Simon is a former president of the Small Press Writers and Artists Organization and of the Science Fiction & Fantasy Poetry Association (SFPA). She is additionally a former editor of  Star*Line, the SFPA's bimonthly journal. 

In 2013, Simon began editing the column "Blood and Spades: Poets of the Dark Side" for the monthly newsletter of the Horror Writers Association (HWA). She serves as the Chair of the HWA Board of Trustees.

Marriage 
Simon lives in Ocala, Florida, with her husband, writer Bruce Boston, with whom she sometimes collaborates.

Published works

Poetry collections
Poets of the Fantastic (co-ed. with Steve Eng). AE Press, 1993
Eonian Variations. Dark Regions, 1995
Night Smoke with Bruce Boston, ebook. Miniature Sun/Quixsilver, 2003 (Bram Stoker Award finalist)
Artist of Antithesis, ebook. Miniature Sun, 2004 (Bram Stoker Award finalist)
Vectors: A Week in the Death of a Planet with Charlee Jacob. Dark Regions, 2007 (Bram Stoker Award winner) 
Night Smoke with Bruce Boston, expanded print edition of the 2003 ebook. Kelp Queen Press, 2007
Uneathly Delights. Sam's Dot Publishing, 2011
The Mad Hattery. Elektrik Milk Bath Press, 2011
The Four Elements with Linda Addison, Rain Graves, and Charlee Jacob. Bad Moon Books, 2012
Dangerous Dreams with Sandy DeLuca. Elektrik Milk Bath Press, 2013
Vectors: A Week in the Death of a Planet with Charlee Jacob
Vampires, Zombies, and Wanton Souls
Sweet Poison with Mary A. Turzillo
Small Spirits: Dark Dolls 
Satan's Sweethearts with Mary A. Turzillo
War with Alessandro Manzetti

Poetry and fiction collections
Dragon Soup with Mary Turzillo. vanZeno Press, 2008
Legends of the Fallen Sky with Malcolm Deeley. Sam's Dot Publishing, 2008
City of a Thousand Gods with Malcolm Deeley. Sam's Dot Publishing, 2010

Fiction collections
Like Birds in the Rain. Sam's Dot Publishing, 2007
Christina's World. Sam's Dot Publishing, 2008
The Dragon's Dictionary with Mary Turzillo. Sam's Dot Publishing, 2010

Art
Gallery of color art at Strange Horizons.
Soho Galleries, black and white art.

Recognition 
Simon's poem "Variants of the Obsolete" won the 1996 Rhysling Award for speculative poetry in the Long category. Her poems “Shutdown” and “George Tecumseh Sherman’s Ghosts” placed first in the Short category of the Rhyslings in 2015 and 2017, respectively.

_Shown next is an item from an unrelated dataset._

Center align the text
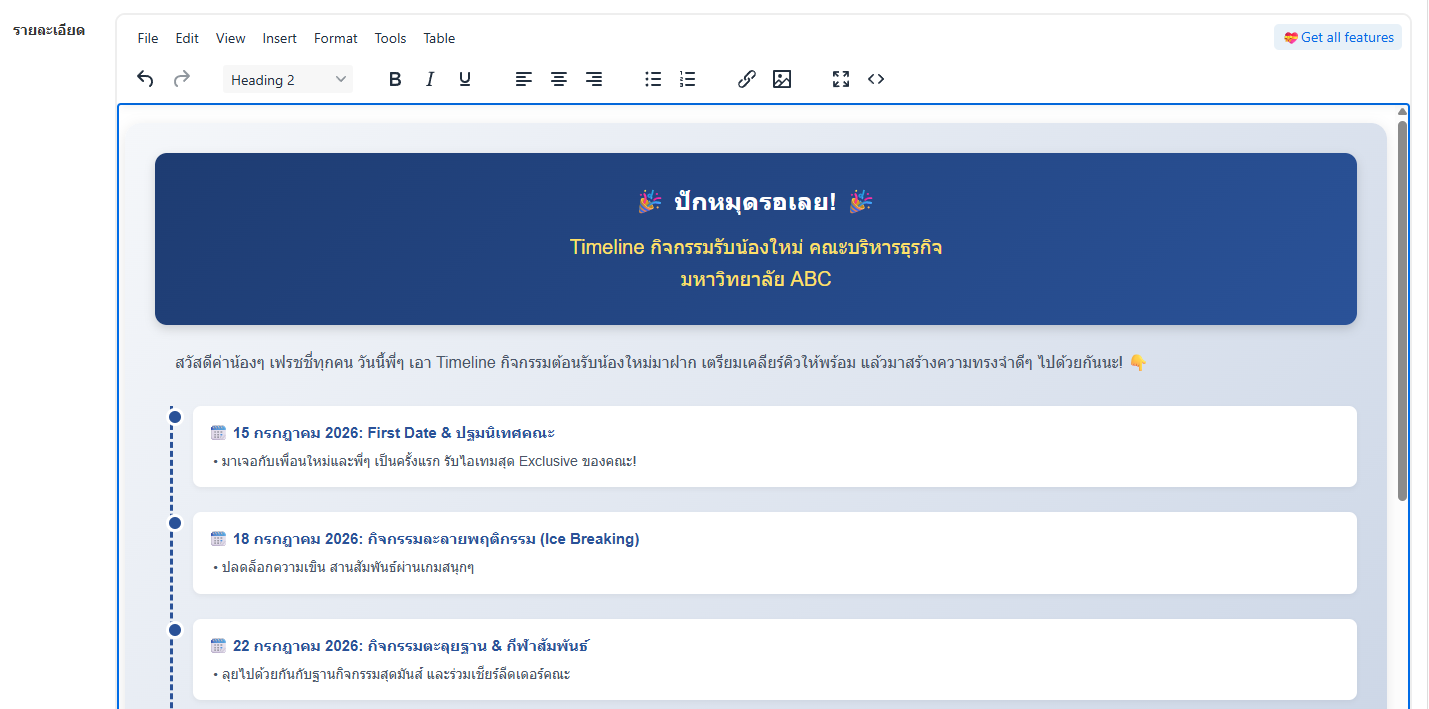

Simon's short-form poem "Blue Rose Buddha" won the 2012 Dwarf Stars Award.

Vectors: A Week in the Death of a Planet, written by Simon in collaboration with Charlee Jacob, won the Bram Stoker Award for best horror poetry collection in 2008. In 2012, Simon's collection Vampires, Zombies, and Wanton Souls was a recipient of the same award. 

Sweet Poison, co-written with Mary A. Turzillo, won the 2015 Elgin Award for best full-length speculative poetry collection. Simon's Small Spirits: Dark Dolls placed second in the full-length book category of the 2017 Elgins, and Satan's Sweethearts, another collaborative work with Turzillo, placed second in the 2018 Elgins. War, written by Simon in collaboration with Alessandro Manzetti, won the 2019 Elgin for full-length book.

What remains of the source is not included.